Exercise aim
From the records below, copy each line in which the string "agent" occurs.

Information shown
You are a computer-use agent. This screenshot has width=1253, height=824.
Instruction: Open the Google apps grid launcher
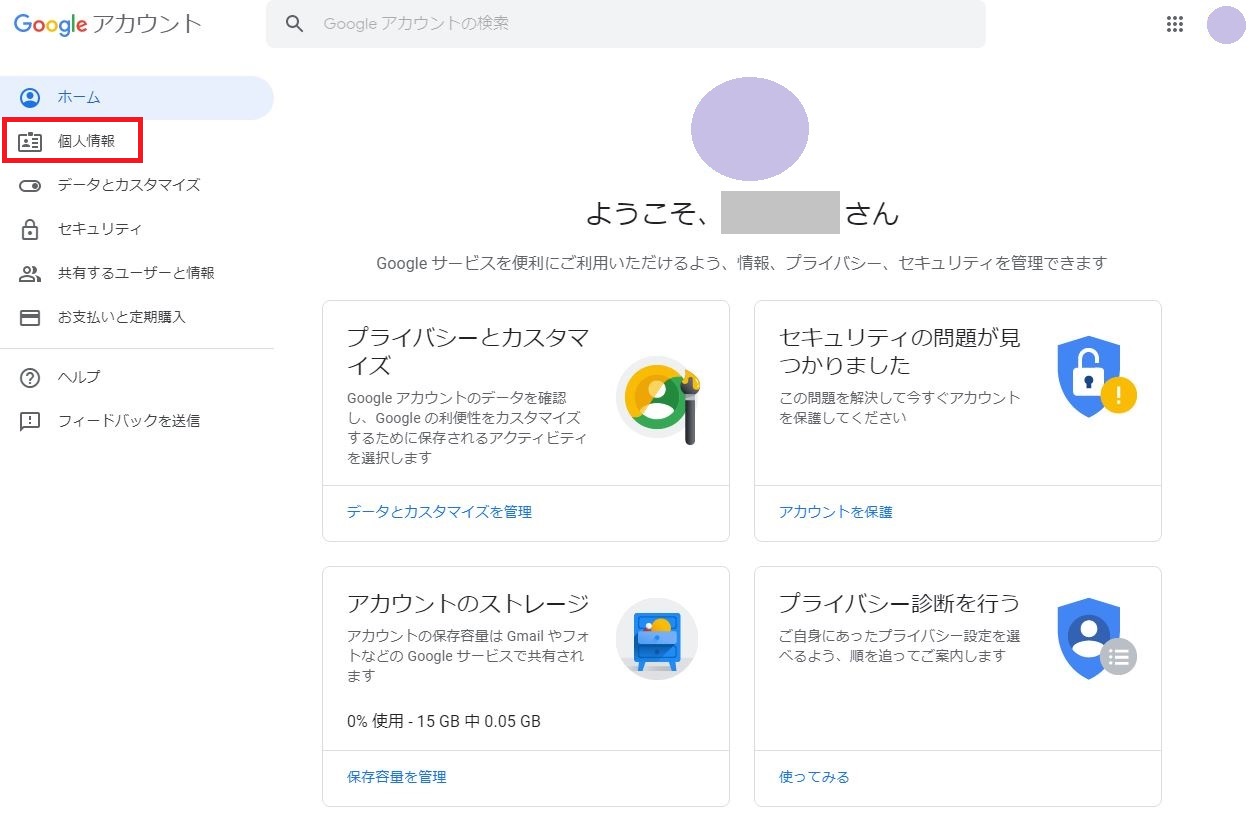(x=1175, y=23)
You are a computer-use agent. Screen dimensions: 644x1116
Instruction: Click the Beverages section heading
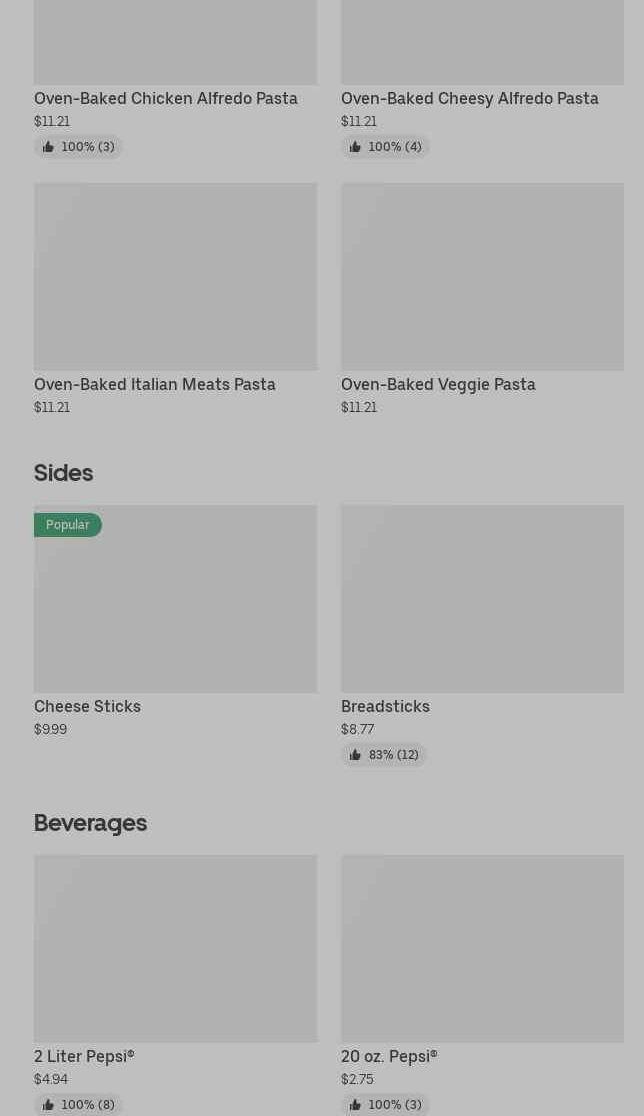90,822
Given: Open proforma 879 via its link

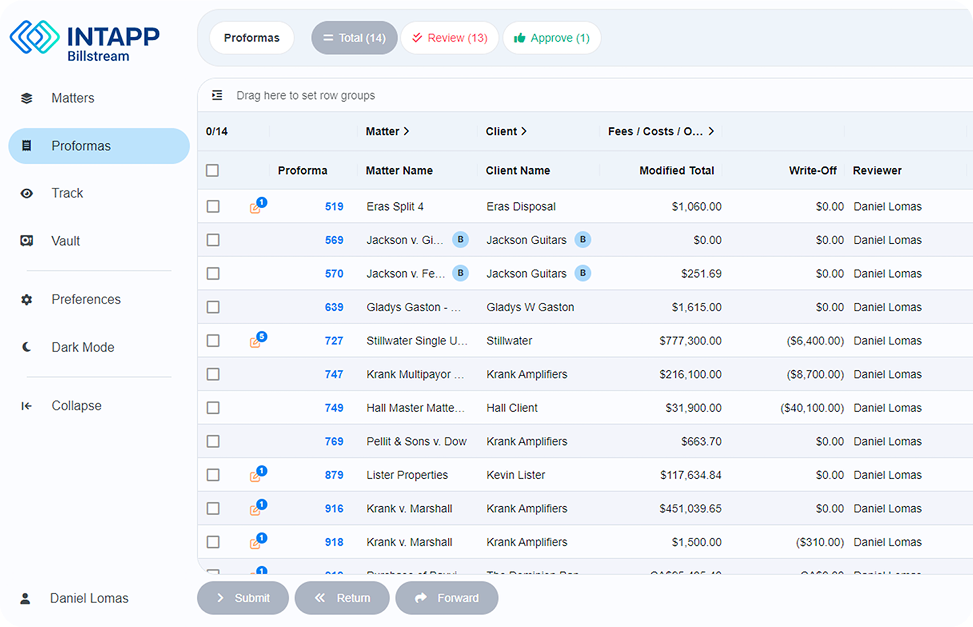Looking at the screenshot, I should tap(333, 475).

Result for this exercise
You are a computer-use agent. This screenshot has width=1253, height=824.
You are a computer-use agent. Screen dimensions: 644x1116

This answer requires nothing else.